What this task involves
Beginning with the line that contains "Click the Start nieuw gesprek chat icon", copy each remaining line of the data below exactly.

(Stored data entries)

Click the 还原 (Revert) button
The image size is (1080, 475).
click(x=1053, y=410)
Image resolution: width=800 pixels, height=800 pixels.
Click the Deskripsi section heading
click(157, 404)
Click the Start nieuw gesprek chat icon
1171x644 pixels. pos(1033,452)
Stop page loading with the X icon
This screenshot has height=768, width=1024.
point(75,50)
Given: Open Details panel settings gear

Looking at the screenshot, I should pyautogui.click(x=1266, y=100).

Response
Click the Start nieuw gesprek chat icon
1171x644 pixels. pos(1033,452)
Stop page loading with the X icon
This screenshot has height=768, width=1024.
point(75,50)
Given: Open Details panel settings gear

Looking at the screenshot, I should pyautogui.click(x=1266, y=100).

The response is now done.